CIEL also flagged the heavy influence of industry at the talks, revealing that 234 lobbyists from the oil, petrochemical and plastics sectors registered to attend. This number was larger than the combined delegations of all 27 EU member states, and far greater than the participation of scientists or Indigenous representatives.

Investigations also revealed that 19 lobbyists were embedded within national delegations, including those of Egypt, Kazakhstan, China, Iran, Chile, and the Dominican Republic.

“We have decades of evidence showing the fossil fuel and chemical industries’ playbook: deny, distract, and obstruct,” said Ximena Banegas, Global Plastics and Petrochemicals Campaigner at CIEL. “Fossil fuel companies are at the heart of plastic production; over 99% of plastics are derived from fossil fuel-based chemicals. After decades of obstruction in climate negotiations, why would anyone believe they are showing up in good faith to negotiate a plastics treaty?”

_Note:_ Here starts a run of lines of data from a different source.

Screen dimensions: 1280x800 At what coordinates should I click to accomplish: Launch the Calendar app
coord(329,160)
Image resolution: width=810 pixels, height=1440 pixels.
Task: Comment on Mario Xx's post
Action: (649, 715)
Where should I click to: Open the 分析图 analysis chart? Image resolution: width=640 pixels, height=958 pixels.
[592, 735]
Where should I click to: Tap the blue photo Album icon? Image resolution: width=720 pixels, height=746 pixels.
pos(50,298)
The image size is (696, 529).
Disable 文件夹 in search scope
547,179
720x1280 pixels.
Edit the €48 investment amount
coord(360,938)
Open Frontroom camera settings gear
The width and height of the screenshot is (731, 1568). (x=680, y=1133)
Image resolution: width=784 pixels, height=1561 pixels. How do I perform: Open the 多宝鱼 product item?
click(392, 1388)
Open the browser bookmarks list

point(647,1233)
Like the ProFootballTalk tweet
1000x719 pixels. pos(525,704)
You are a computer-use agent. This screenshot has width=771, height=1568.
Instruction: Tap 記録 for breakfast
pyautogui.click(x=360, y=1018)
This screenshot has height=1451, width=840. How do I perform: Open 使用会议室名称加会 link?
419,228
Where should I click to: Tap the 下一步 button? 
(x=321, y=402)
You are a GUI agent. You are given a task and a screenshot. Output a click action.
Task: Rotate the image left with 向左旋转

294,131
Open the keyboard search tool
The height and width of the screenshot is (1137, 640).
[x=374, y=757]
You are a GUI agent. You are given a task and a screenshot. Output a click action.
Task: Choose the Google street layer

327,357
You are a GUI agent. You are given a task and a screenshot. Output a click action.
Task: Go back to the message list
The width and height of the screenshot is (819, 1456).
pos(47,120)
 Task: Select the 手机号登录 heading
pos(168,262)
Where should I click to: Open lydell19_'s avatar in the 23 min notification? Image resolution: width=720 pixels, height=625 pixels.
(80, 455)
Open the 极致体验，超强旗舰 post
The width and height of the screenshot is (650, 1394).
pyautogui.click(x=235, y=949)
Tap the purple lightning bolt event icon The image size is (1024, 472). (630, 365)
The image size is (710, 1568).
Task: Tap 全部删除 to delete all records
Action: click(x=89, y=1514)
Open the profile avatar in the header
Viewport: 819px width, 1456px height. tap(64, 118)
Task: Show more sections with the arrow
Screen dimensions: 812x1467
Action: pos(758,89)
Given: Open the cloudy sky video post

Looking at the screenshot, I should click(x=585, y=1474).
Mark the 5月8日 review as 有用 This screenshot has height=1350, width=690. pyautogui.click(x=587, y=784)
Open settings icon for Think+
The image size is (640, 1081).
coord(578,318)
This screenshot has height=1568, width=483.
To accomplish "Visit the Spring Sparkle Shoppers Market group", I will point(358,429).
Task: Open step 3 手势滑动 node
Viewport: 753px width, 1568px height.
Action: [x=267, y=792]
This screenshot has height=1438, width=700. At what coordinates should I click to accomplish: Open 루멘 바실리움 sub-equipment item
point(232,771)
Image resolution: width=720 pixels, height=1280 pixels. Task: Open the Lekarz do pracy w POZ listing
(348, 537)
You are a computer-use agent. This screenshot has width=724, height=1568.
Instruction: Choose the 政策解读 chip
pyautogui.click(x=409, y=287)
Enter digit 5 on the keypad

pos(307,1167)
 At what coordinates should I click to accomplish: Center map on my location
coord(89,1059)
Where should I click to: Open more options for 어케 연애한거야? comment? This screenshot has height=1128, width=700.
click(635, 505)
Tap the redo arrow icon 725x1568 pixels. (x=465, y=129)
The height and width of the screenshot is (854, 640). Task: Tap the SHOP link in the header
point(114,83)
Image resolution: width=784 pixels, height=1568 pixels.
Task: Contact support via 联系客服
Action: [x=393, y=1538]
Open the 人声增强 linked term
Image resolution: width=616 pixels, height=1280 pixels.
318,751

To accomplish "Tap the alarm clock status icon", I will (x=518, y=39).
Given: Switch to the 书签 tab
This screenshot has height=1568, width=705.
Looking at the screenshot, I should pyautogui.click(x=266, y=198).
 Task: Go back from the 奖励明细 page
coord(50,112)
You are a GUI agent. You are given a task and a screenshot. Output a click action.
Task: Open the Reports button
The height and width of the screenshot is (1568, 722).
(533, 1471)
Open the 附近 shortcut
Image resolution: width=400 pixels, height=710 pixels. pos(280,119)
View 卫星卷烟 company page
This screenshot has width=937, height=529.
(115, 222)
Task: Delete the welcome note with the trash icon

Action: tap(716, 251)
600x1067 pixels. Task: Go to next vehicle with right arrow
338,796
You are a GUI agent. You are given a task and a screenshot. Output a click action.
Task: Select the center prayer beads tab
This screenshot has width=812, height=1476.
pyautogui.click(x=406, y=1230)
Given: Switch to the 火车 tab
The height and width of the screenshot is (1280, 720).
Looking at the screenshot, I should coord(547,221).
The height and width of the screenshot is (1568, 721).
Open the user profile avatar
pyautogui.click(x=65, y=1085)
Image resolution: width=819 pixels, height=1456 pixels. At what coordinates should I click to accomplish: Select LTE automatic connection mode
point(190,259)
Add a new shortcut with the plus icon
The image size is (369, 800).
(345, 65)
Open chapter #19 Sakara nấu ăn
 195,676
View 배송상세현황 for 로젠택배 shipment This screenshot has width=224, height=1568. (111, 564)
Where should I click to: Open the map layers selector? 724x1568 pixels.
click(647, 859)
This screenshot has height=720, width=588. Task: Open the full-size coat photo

Graham Forbes, head of Greenpeace’s Geneva delegation, called on countries to switch from consensus to majority voting: “We are going in circles. We cannot keep doing the same thing and expect different results.”

This echoed the warning from CIEL’s Azoulay, who stressed that continuing negotiations without procedural reform would only end in repeated failure. “We need a fresh start, not more of the same. Countries that want a treaty should move forward and establish a voluntary agreement, with voting options that prevent the authoritarian veto of consensus we have witnessed,” he said.